The core of the method

Hashing is converting data array of any length or volume into resulting bit-string of fixed size. These transformations are also called hash-functions or compression functions. Values returned by a hash function are called hash values, hash codes, hash sums, checksums or simply hashes. Popular hash-algorithms are: MD5 (Message Digest version 5) and SHA-1 (Standard Hash Algorithm). Newer and stronger hashing algorithms are WHIRLPOOL, SHA-512, SHA-384, HAVAL, Tiger (2) etc.

Hashing algorithms are irrevocable one-way functions. In other words, you can convert plain text into hash code and cannot convert hash code into plain text back. Hash ensures data integrity; e.g. information was not modified while transmitting.

How it works

Hash is a sort of checksum of data or its fingerprint. Like finger prints are unique for every human being – hash code is unique for every unique message or data array. This feature is used to quickly check large data volumes for changes or updates. It may seem to human eye that there is no change in the message while hashes prove the contrary – someone did work on it.

For example:

Original Message

The quick brown fox jumps over the lazy dog

9e107d9d372bb6826bd81d3542a419d6

Looks identical?

The quick brown fox jumps оver the lazy dog

c6384847658ab31c1d6c7be43571a6e9

As you can see visually messages look alike.
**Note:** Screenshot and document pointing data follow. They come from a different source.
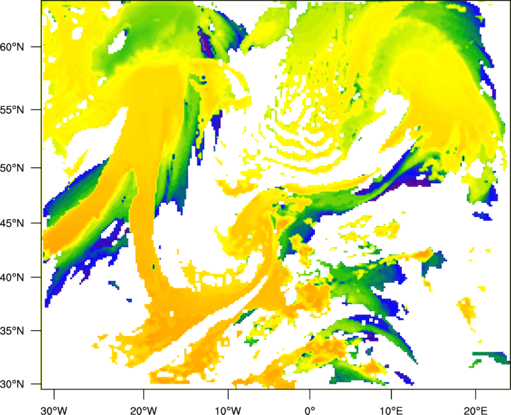Click the tick mark beside 60°N
Image resolution: width=511 pixels, height=415 pixels.
tap(36, 47)
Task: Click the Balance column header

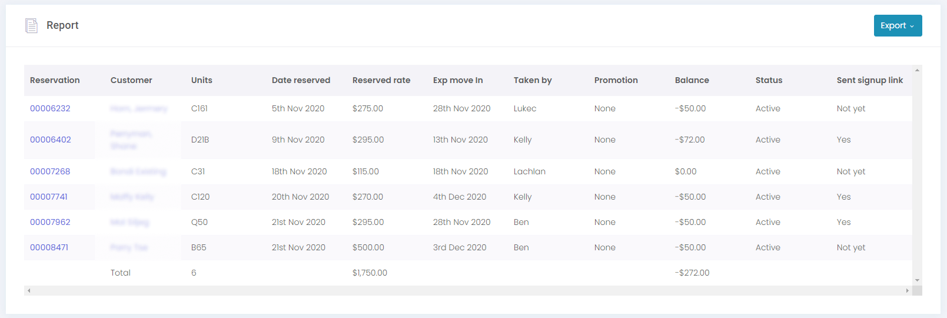Action: click(x=692, y=80)
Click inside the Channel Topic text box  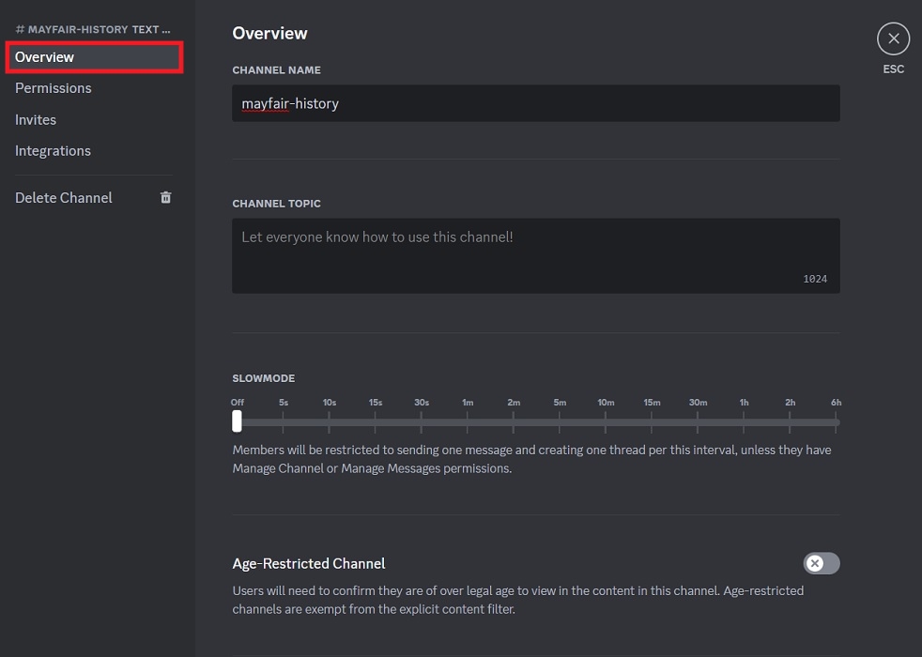pyautogui.click(x=535, y=249)
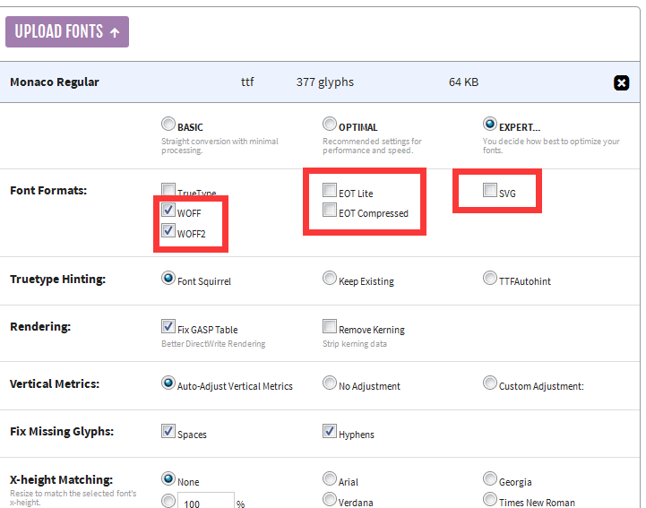Viewport: 646px width, 508px height.
Task: Select the Basic conversion mode
Action: [x=168, y=125]
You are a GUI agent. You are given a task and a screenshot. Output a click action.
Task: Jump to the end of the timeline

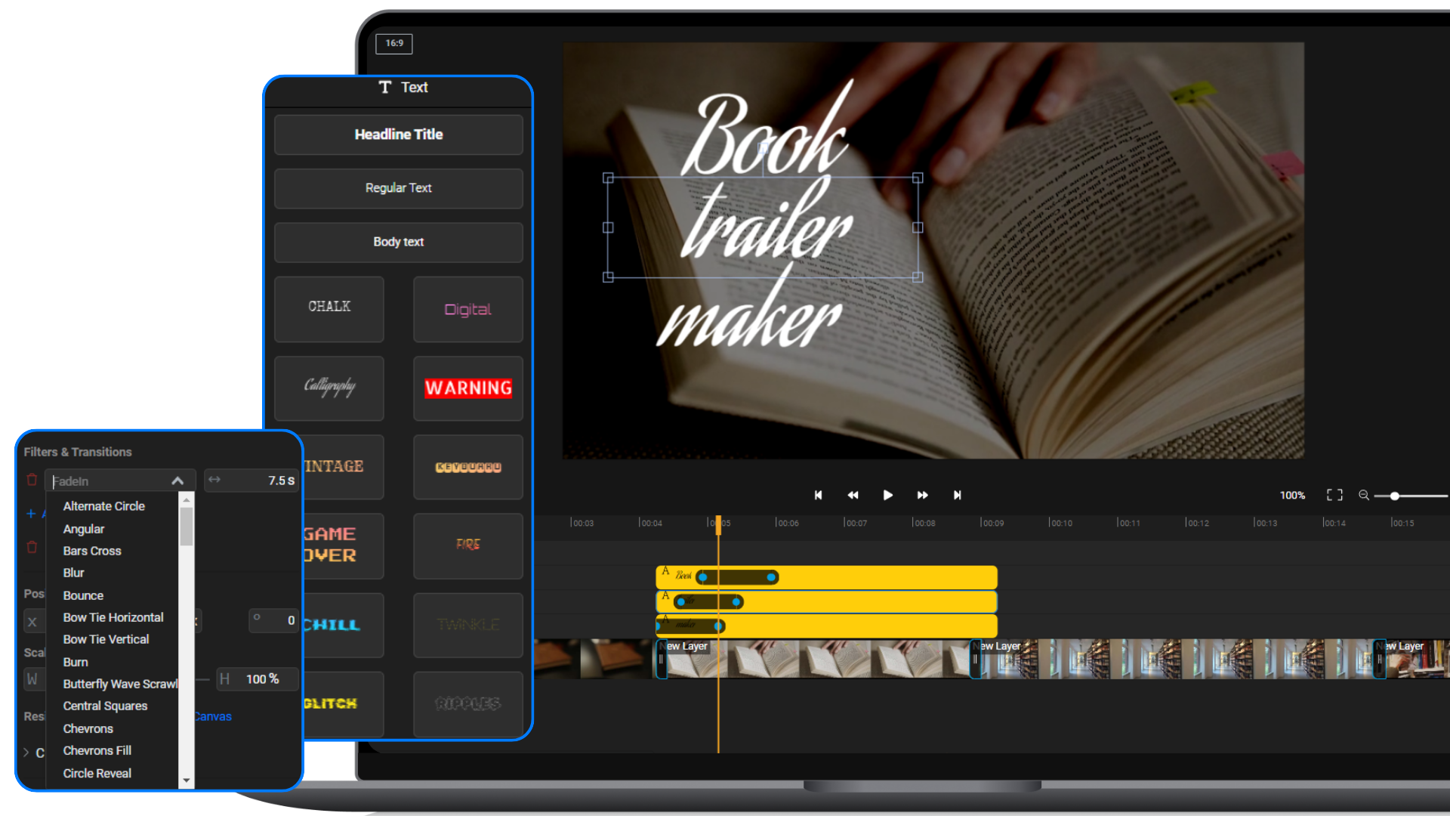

Simple replacing of one of the “o” letters to, let’s say, Cyrillic “о” won’t even hint on change (guess which one was changed!). For such cases hashes come into play – they clearly shows that messages are not identical at the bottom.

Hashing benefits

Hash code typically is smaller of its original plain text. For this reason, to compare two large data volumes for equivalence it compares their checksums, which were calculated using same algorithm for both data arrays. It’s a way much faster than comparing every character and every single bit in two data arrays.

Two edge features of hashing – (1) impossibility to get plain text from hash code and (2) unique hash for every new bit of information – are used for authentication and creation of digital signatures.